What is Child Protective Services (CPS)?
Child
Protective Services is a specialized social service for children who are
believed to be neglected or abused, and to their parents or other adults having
permanent or temporary care, custody, or parental responsibility, or to
household or family members, to decrease the risk of continuing physical, sexual
or mental abuse or neglect. In instances where a child can be safely protected
in his or her own home through the provision of services or other assistance to
the child's family, such an alternative is preferable to foster care
placement.
What are the goals of the Child Protective Services?
To
protect the child and assist the parents in providing proper care and attention
to the child and to remedy and decrease the risk of continuing abuse and
neglect; and
To provide an alternate plan of care for the child when
parents are unable to provide proper care and attention to the child.

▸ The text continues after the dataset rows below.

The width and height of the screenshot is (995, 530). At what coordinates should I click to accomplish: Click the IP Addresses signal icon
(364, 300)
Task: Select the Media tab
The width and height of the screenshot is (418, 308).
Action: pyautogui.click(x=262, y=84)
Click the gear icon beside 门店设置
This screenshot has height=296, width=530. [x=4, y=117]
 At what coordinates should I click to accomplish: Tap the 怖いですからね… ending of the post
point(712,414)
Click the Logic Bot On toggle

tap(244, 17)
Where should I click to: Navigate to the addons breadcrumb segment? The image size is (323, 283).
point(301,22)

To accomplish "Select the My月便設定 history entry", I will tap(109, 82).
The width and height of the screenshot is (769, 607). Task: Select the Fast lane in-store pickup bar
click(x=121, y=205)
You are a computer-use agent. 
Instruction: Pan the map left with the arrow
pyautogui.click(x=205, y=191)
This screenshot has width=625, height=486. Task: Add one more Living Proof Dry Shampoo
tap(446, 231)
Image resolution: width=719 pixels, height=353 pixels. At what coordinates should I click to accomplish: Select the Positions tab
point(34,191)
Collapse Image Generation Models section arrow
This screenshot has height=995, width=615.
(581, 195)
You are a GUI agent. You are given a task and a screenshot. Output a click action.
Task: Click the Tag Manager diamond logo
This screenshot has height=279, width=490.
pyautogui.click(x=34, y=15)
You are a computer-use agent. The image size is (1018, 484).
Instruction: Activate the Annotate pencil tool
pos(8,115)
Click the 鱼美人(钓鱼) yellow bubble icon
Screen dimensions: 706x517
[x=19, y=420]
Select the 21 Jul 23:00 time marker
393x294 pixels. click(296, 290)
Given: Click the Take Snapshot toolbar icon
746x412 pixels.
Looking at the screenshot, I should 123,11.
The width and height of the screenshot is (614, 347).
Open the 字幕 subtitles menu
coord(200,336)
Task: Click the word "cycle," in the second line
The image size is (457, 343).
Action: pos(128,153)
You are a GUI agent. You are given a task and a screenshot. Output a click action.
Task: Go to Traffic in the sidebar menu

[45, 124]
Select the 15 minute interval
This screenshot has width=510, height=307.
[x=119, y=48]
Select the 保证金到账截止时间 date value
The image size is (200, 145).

Child Protective Services are not designed to address all issues related
to family dysfunction nor the whole range of parent-child problems. The focus is
on protecting children from abuse and neglect. Protecting children is a
community responsibility. Resources should be coordinated through team efforts.
The community has an obligation to ensure that the required services are
available for prevention, intervention, and treatment of child abuse and
neglect.
What is the Rehabilitative Philosophy for Child Protective
Services?
Child Protective Services attempts to assure the safety and
welfare of children through various strategies. A CPS worker enters into a
relationship with a family to identify, control, and reduce the risk to
children. Factors relating to the origin of the risk are identified and matched
with client outcomes. The treatment process is a deliberate, reasonable,
mutually agreed upon strategy to reduce the risk which required CPS
intervention. It involves planned action to move the family toward desired
goals.
Using a combination of support, direction, and authority, the
worker may provide direct services to the family members and also act as case
manager in coordinating the provision of other services that are
needed.
Fundamental philosophical principles to the social work
discipline for CPS:
The ultimate success of CPS intervention rests with
the family, which must be encouraged to be involved with and participate in the
intervention process.
Most CPS clients can change their behavior if
provided sufficient help to motivate and empower them.
Personal, social
and societal factors may lead to inadequate parenting and to child maltreatment.
Most often, they represent examples of failure and despair, rather than willful
premeditated behaviors. Therefore, child abuse and neglect are principally
social rather than legal problems.
Effective intervention requires that
CPS respond in a non-punitive, non-critical manner and offer help.
Child
Protective Services should collaborate and coordinate with other disciplines,
e.g. law enforcement, medical providers, and educational personnel, while it
maintains its unique roles and functions.
It is best to keep children
with their parents when safety can be assured and maintaineable for prevention,
intervention, and treatment of child abuse and neglect.